Milestone 4: PID Control Wall Following

This assignment introduces a wall following algorithm to stay a set distance away from the wall. The controller used here is a PID controller, think cruise control on your car.

  • Due Date: March 10th, 2023

    • Pseudo Code Due Date: March 8th, 2023

  • Points: 20

  • ROS 2 Topics: scan (sub) and vehicle_command_ackermann (pub)

  • ROS 2 Messages: LaserScan in sensor_msgs (sub) and AckermannDriveStamped in ackermann_msgs (pub)

Deliverables

ROS 2 node with a PID controller for your vehicle steering.

  • Pseudo Code for your Node. More information can be found here

  • ROS 2 Publisher Node publishing topic vehicle_command_ackermann

  • setup.py file filled out

  • package.xml file filled out properly

  • .zip file containing entire package (We should be able to download the file and put it on a vehicle and run it without changing anything)

PID Controller

More info on PID Controllers can be found here. PID controllers are simple controllers that employ feedback and continuously controls as system based on an error. The idea is to drive that error to 0 based on the Proportional (P), Integral (I) and Derivate (D) controller terms. The error can be calculated as follows,

\[e(t) = r - y,\]

where \(e(t)\) is the error w.r.t time, \(r\) is the desired set point (value you want your system to be at) and \(y\) is the system output (\(\dot{x}\)).

The simplest form of a PID is multiplying your controller by a fixed or proportional gain. A form that is often given in theoretical controls classes (EML4312)

\[u = K_p e(t),\]

where \(u\) is the control command given to the system and \(K_p\) is the proportional gain.

The next term, the Integral (I) controller has the following equation,

\[u = \int_{0}^{t} K_i \, e(t) \, dt,\]

where \(K_i\) is the integral gain. The integral controller in this form is not very useful to us. An alternative form is,

\[u = K_i \sum_{k=1}^{k} e_k \Delta t.\]

The idea is you take your old values of \(e_k\) (the error) and you keep adding to it’s self and multiplying by a fixed integral gain \(K_i\). \(\Delta t\) is just taking your current \(t_k\) and subtracting the old one (previous iteration) \(t_{k-1}\), where \(k^th\) is the current iteration.

Note

\(\Delta t\) Can and probably should be set to a constant value of 10Hz or 0.1s.

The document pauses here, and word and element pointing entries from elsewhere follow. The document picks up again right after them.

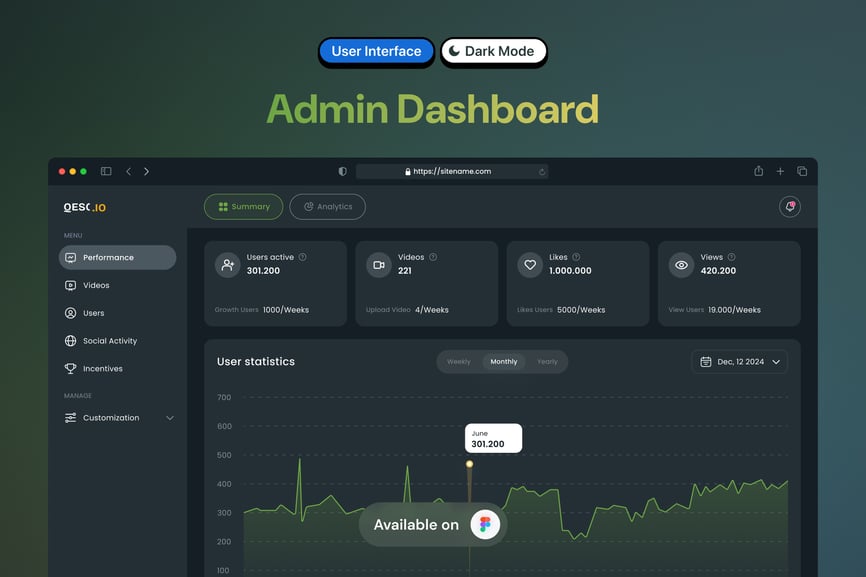Go to Social Activity in sidebar
Viewport: 866px width, 577px height.
[109, 341]
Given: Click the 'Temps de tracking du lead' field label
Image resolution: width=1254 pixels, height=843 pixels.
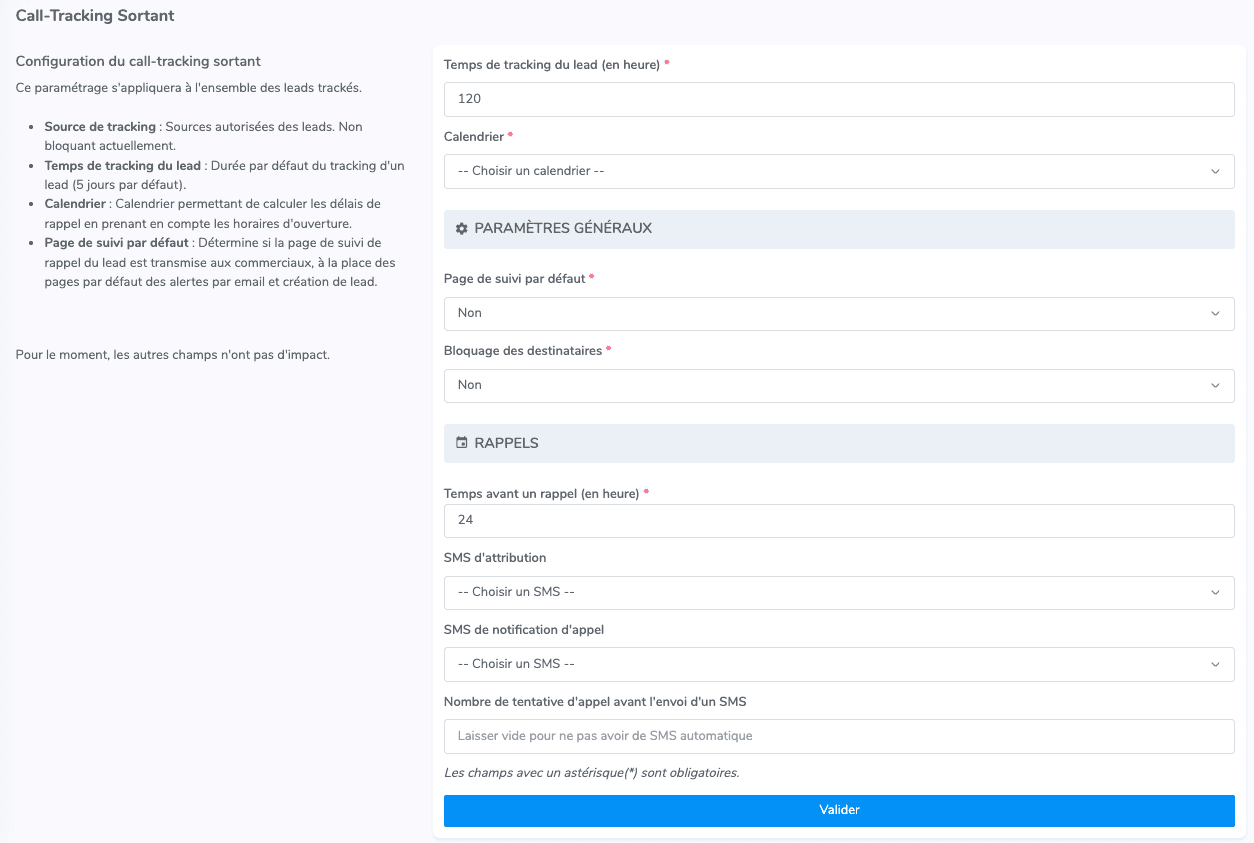Looking at the screenshot, I should [x=552, y=65].
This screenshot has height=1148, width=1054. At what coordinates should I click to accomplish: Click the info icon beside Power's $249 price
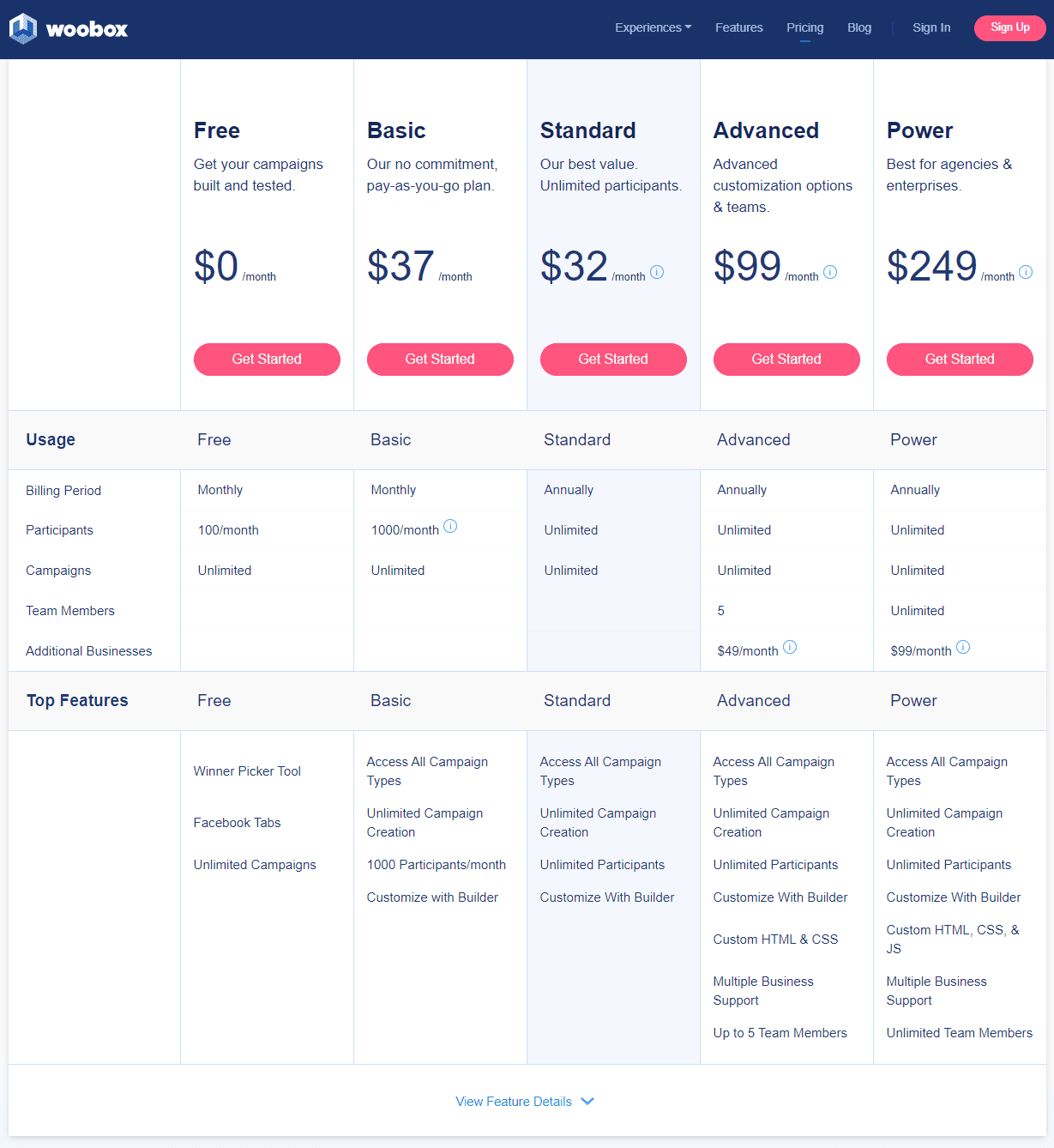[x=1026, y=273]
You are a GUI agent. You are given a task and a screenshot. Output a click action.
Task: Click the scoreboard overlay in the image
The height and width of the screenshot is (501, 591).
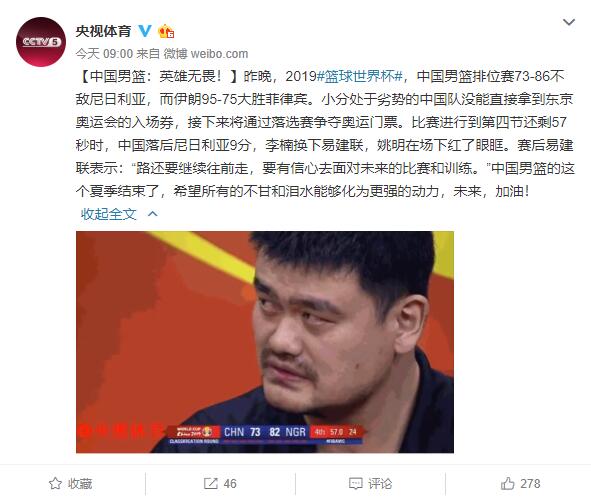266,434
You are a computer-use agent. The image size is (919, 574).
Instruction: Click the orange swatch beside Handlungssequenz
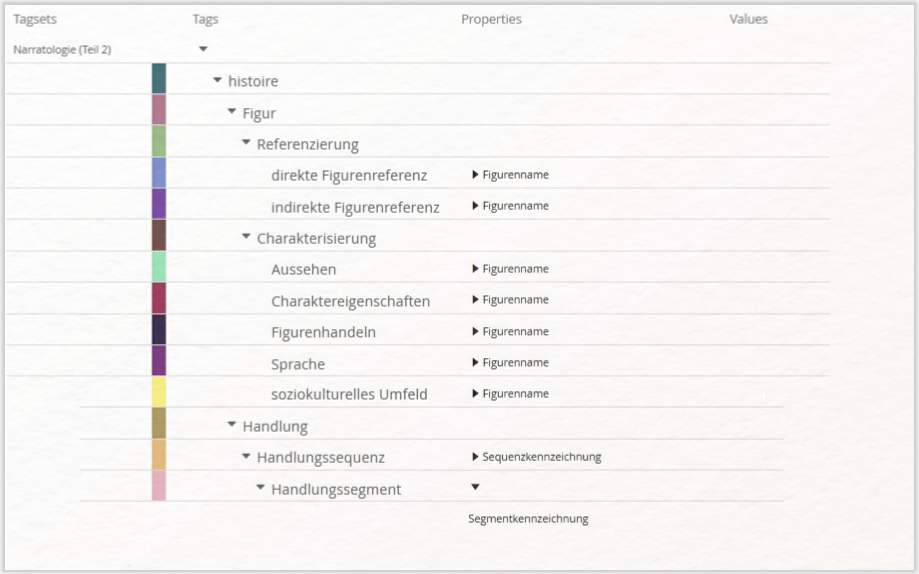[x=159, y=454]
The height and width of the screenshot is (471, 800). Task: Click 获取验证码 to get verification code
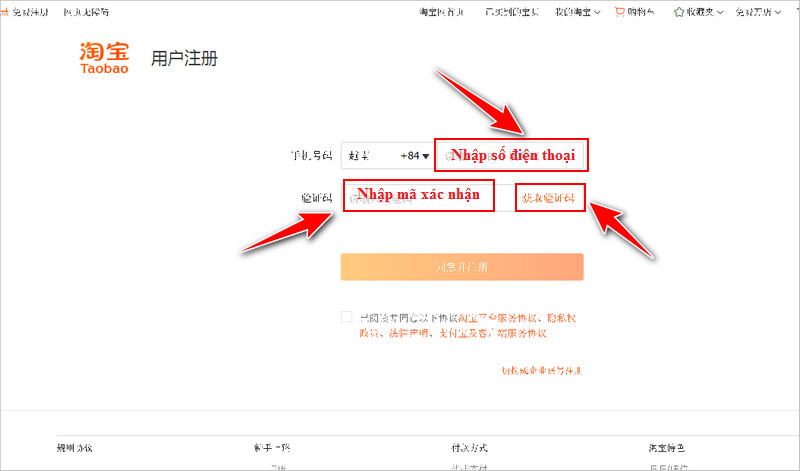548,198
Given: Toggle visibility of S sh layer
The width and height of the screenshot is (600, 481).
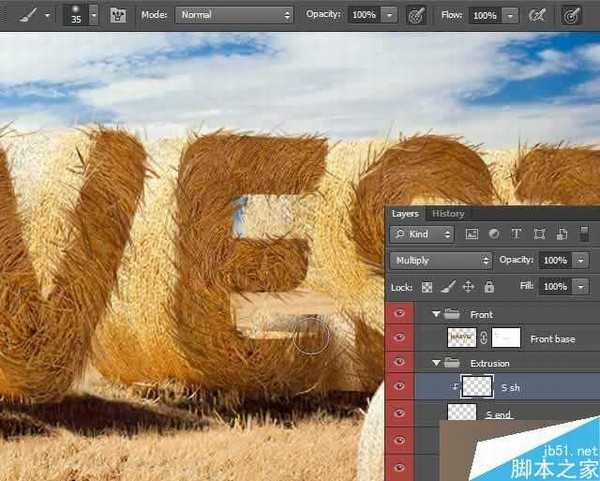Looking at the screenshot, I should 401,388.
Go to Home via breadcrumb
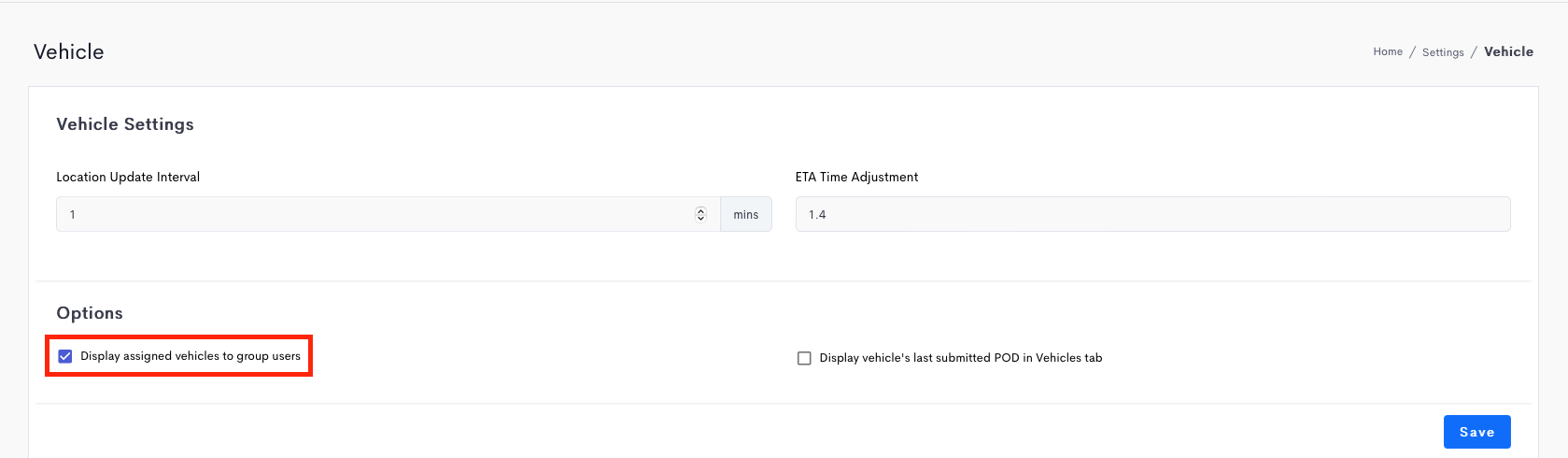This screenshot has width=1568, height=458. (x=1388, y=51)
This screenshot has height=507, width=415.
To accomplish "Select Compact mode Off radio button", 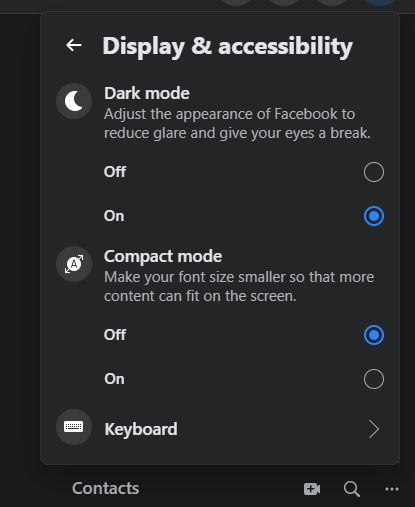I will [x=374, y=335].
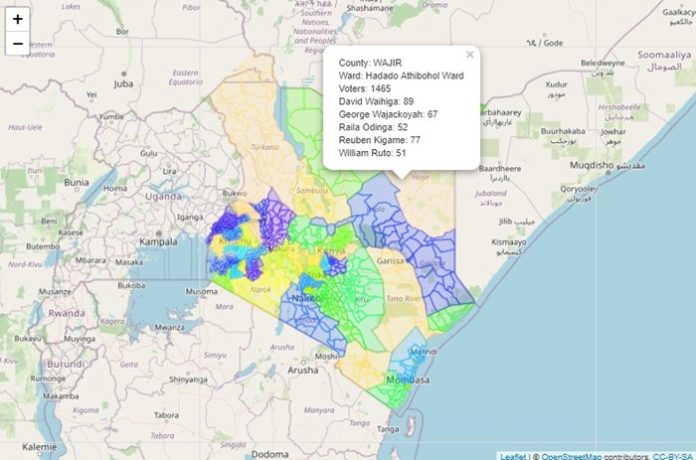The width and height of the screenshot is (696, 460).
Task: Zoom out using the minus button
Action: point(18,44)
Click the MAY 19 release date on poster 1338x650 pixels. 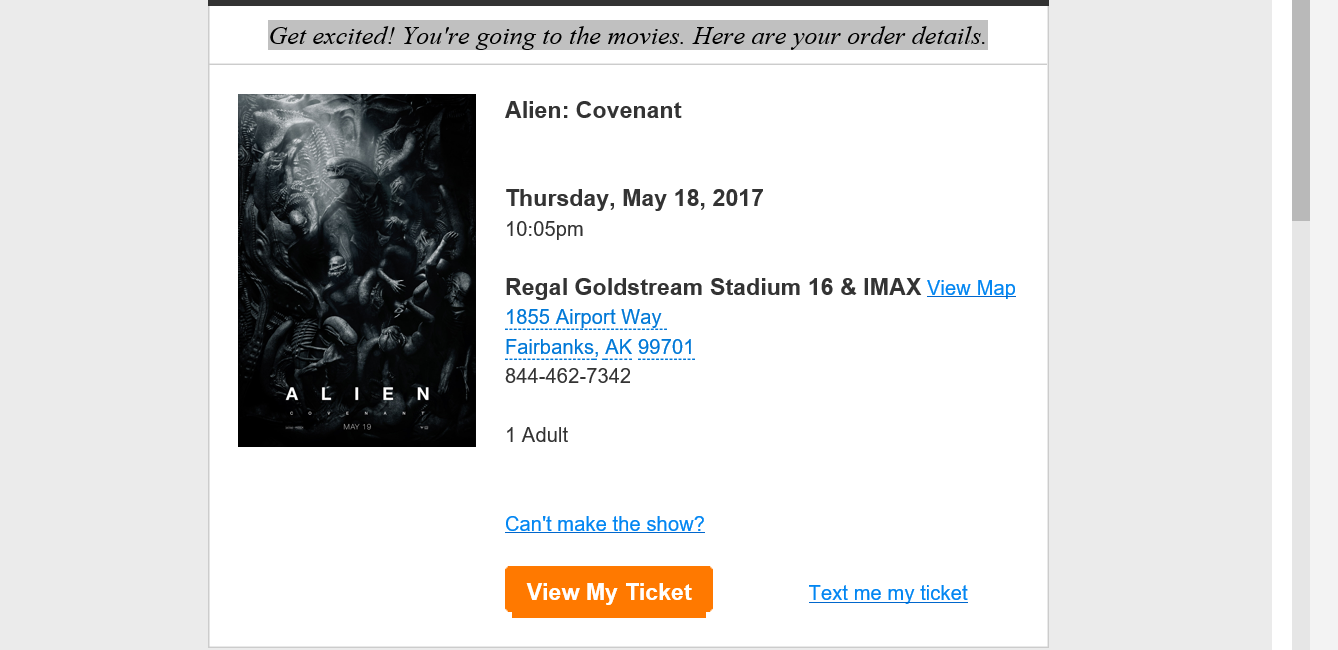(x=357, y=427)
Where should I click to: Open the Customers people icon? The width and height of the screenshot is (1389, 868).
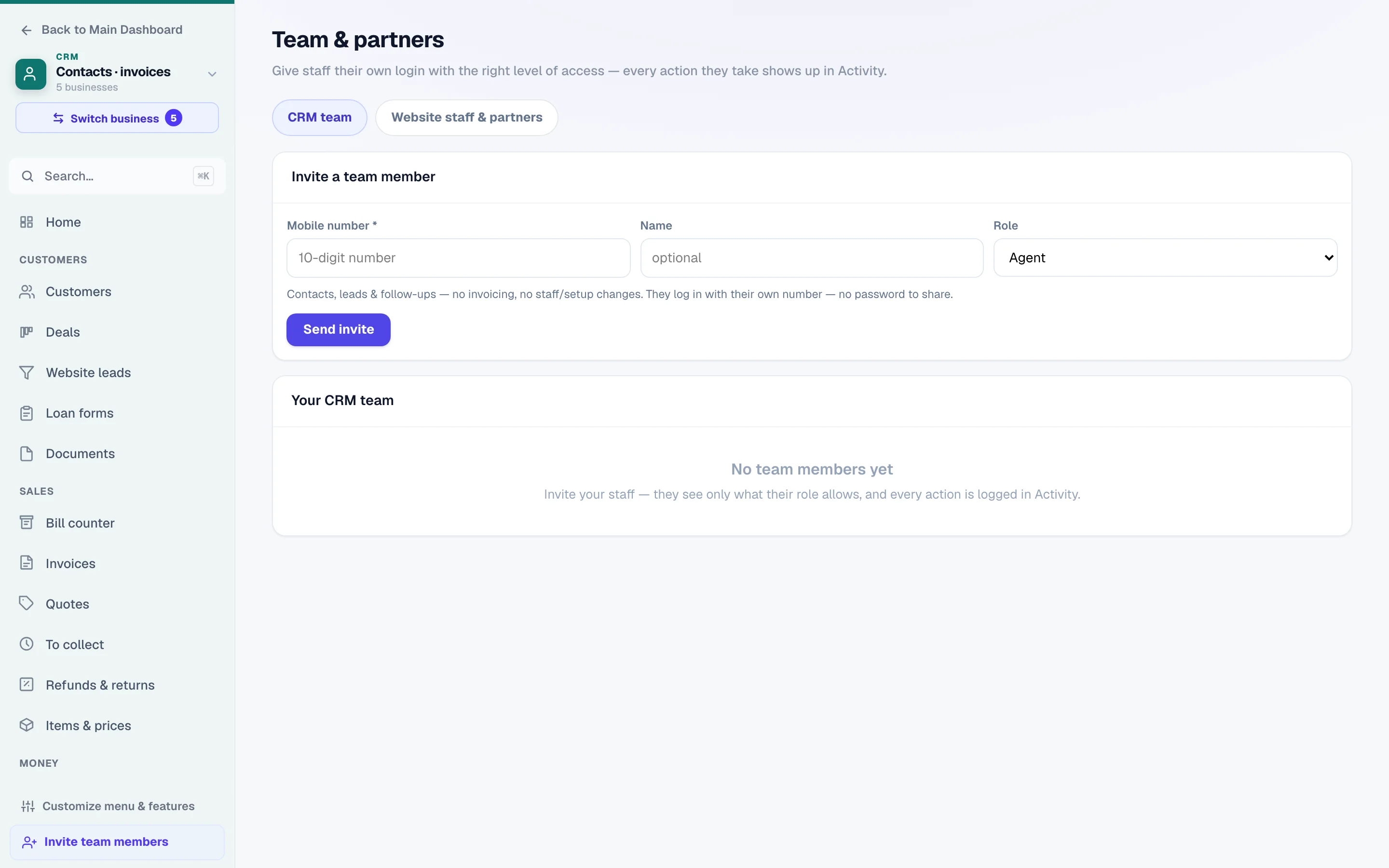[x=27, y=292]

You will need to window your integral controller, i.e. only sum up the last certain amount of error values. Usually for our case it could be around 100 to 200 values.

Hint

Storing the errors as a list and then summing them up will be the easiest method to achieve this. You can also use the pop() function in python to remove a certain value from a list.

The final term is the derivative (D) controller which multiplies a gain by the derivative or slope of your error over time. The equation of this controller would be

\[u = \dfrac{d}{dt} e(t) K_d.\]

where \(K_d\) is the derivative gain. A more useful form of this controller is,

\[u = K_d \dfrac {e_k - e_{k-1} } {t_k - (t_{k-1})}\]

A full Proportional, Integral and Derivate (PID) controller is essentially just mashing all three controllers together and has the following equation,

\[u = K_p e(t) + \int_{0}^{t} K_i \, e(t) \, dt + \dfrac{d}{dt} e(t) K_d\]

or

\[u = K_p e_k + K_i \sum_{k=1}^{k} e_k \Delta t + K_d \dfrac {e_k - e_{k-1} } {t_k - (t_{k-1})}.\]

You do not need to use the full PID controller you can use PI or PD controllers as well or other formats. See which one works best and use that for your controller.

You will need to assign a self.var to store your old values of integral addition errors time and error. You will then use the \(u\) message as the vehicle_command_angle value.

Warning

Remember that the car has actuation limits on the steering to be between -45 and 45.

Note

You can change the order as needed to get a certain positive or negative value.

Hint

Try to get the right turn to be positive and the left turn as negative. Using the numpy.sign() function should make this trivial. Just ensure you filter out NaN values with np.isnan().